▸ **PROBLEM**
Your task is to retype, exactly and without pictures, the line holding "Given: Select the MOTOR_N net label" and each line that follows it to the end of the entries.

Segment Start: DATA SECTION

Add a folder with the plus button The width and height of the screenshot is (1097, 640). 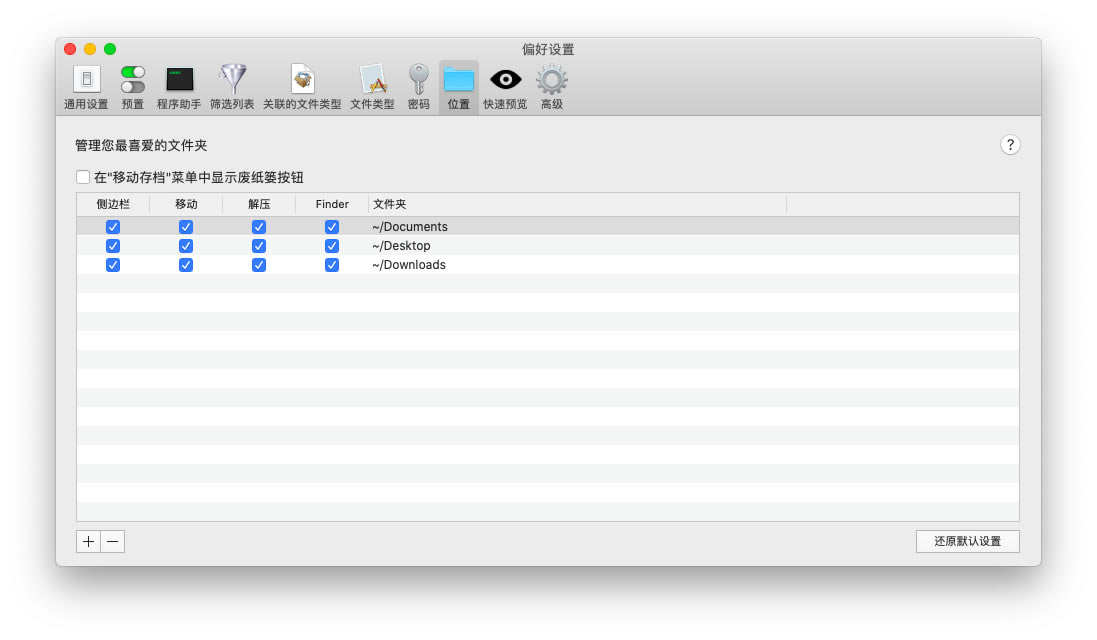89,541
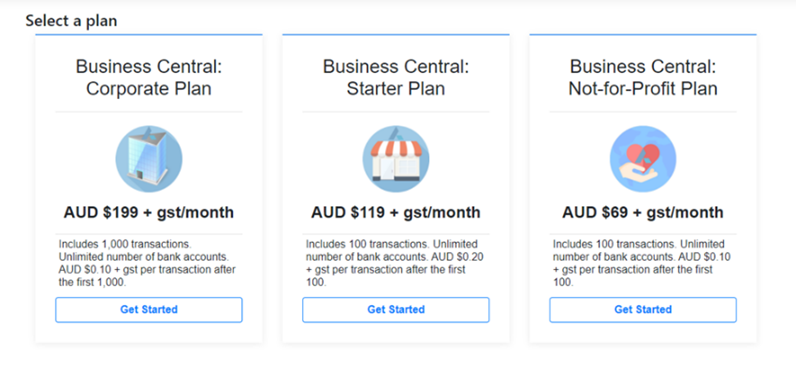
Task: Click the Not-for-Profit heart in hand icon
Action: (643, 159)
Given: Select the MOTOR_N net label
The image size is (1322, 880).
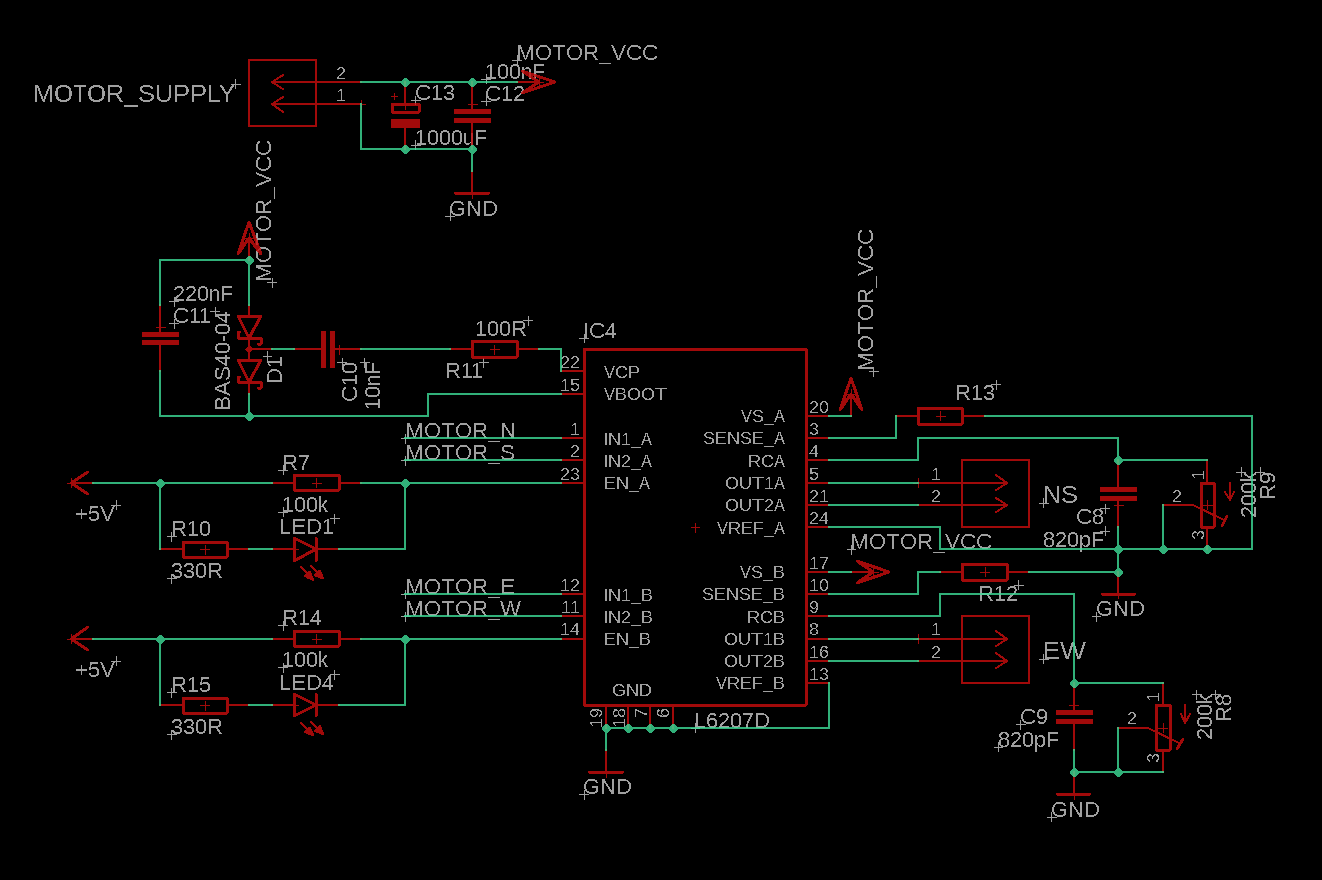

Segment End: DATA SECTION

▸ **COMPLETED TASK**
Given: Select the MOTOR_N net label
The image size is (1322, 880).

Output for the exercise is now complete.